Most places open to the public now offer free Wifi access. Users can no longer do without this convenience. However, they are increasingly concerned about the issues surrounding the collection and storage of personal data.
For suppliers of Wifi access management solutions (or captive portals), the legal context surrounding the retention of connection data is often seen as a constraint: what data should be retained, for how long, etc? Recent legislative developments on this subject have, however, stabilised and clarified practices. The current legal context makes it possible to collect qualified data and engage in communication with the user. We take a look at the issues involved.
Table of contents
- The retention of connection data, a vexed question?
- What does the law say about the retention of connection data?
- Collecting and exploiting qualified data: Wifi as a marketing tool
Is the retention of connection data an irritating issue?
When connecting to a captive portal, users must provide certain identification data to access free Wifi. Wifi access management solution providers then find themselves in possession of this identification data, but under what conditions should they keep it? This question raises a number of issues:
- What connection data should be stored?
- For how long should this data be kept?
- What is the purpose of storing this data?
In France, the retention of connection data is governed by Article L. 34-1 of the French Post and Electronic Communications Code. This article has been amended several times in recent years and has given rise to a great deal of debate:
- The right to privacy,
- General data retention”,
- The definition of “identification data”,
- The purpose of data retention (e.g. combating serious crime, preventing serious threats to public security).
The development of this article has been closely monitored by the Constitutional Council, the Court of Justice of the European Union and privacy protection associations.
What does the law say about the retention of connection data?
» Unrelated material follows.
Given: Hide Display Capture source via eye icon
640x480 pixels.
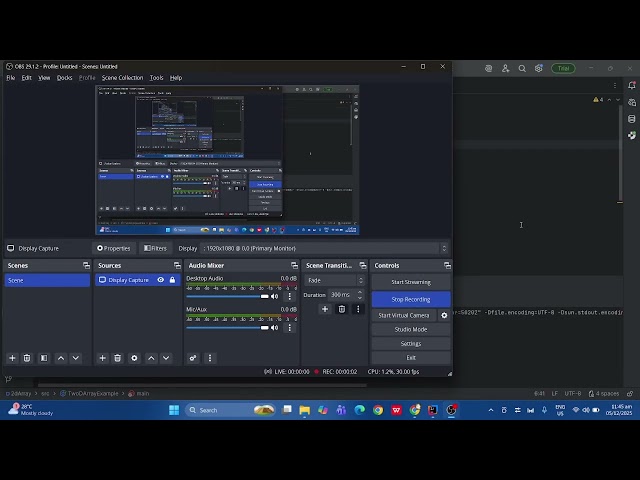Looking at the screenshot, I should (160, 280).
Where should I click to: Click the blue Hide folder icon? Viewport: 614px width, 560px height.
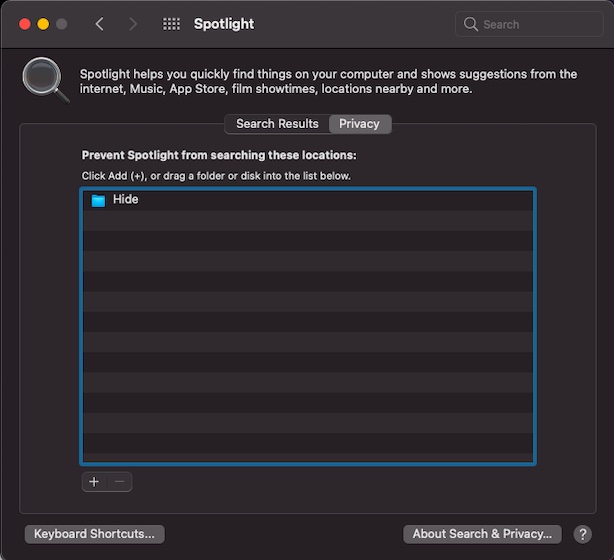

After numerous amendments, the current version of article L. 34-1 of the French Post and Electronic Communications Code has now been stabilised. This article obliges electronic communications operators to retain a set of personal data for a certain period and for a specific purpose:
- Information relating to the civil identity of the user (5 years) and other information provided by the user when subscribing to a contract or creating an account, as well as information relating to payment (1 year), for the purposes of criminal proceedings, preventing threats to public security and safeguarding national security.
- Technical data making it possible to identify the source of the connection or data relating to terminal equipment (1 year), for the purposes of combating crime and serious delinquency, preventing serious threats to public security and safeguarding national security.
Gathering and exploiting qualified data: Wifi as a marketing tool
The current legislative context now clearly defines what constitutes “identification data”, since the following are now considered to be identification data :
- The surname and first name, date and place of birth or company name, and the surname and first name, date and place of birth of the person acting on its behalf when the account is opened in the name of a legal entity,
- The associated postal address(es),
- The e-mail address(es) of the user and of the associated account(s), if applicable,
- The telephone number(s).
There are several authentication methods for users to connect to a Wifi captive portal, but most of the data can be easily falsified by the user, with the exception of the telephone number. With a solution such as the one proposed by Ucopia, the user receives a unique code to enter on the portal to access Wifi (SMS authentication). Authentication by SMS to access WiFi therefore makes it possible to identify a person in a unique and reliable way, and therefore plays the role of “identifying data” for suppliers of WiFi access management solutions.
This legislative clarification of what constitutes “identifying data” is also an advantage when it comes to using Wifi as a marketing tool. By collecting the mobile numbers of users who have connected to your Wifi captive portal, you have reliable, valuable data at your disposal.
The result: you can create qualified contact bases to communicate with your customers and visitors (sending invitations or promotional offers, for example), strengthening the relationship you have with them and boosting your marketing strategy.
The retention of connection data has been the subject of much debate (which data to retain, for how long and for what purpose). The article of law setting out the terms and conditions for storing connection data has now been stabilised. It authorises the controlled retention of connection data for a specific period and purpose.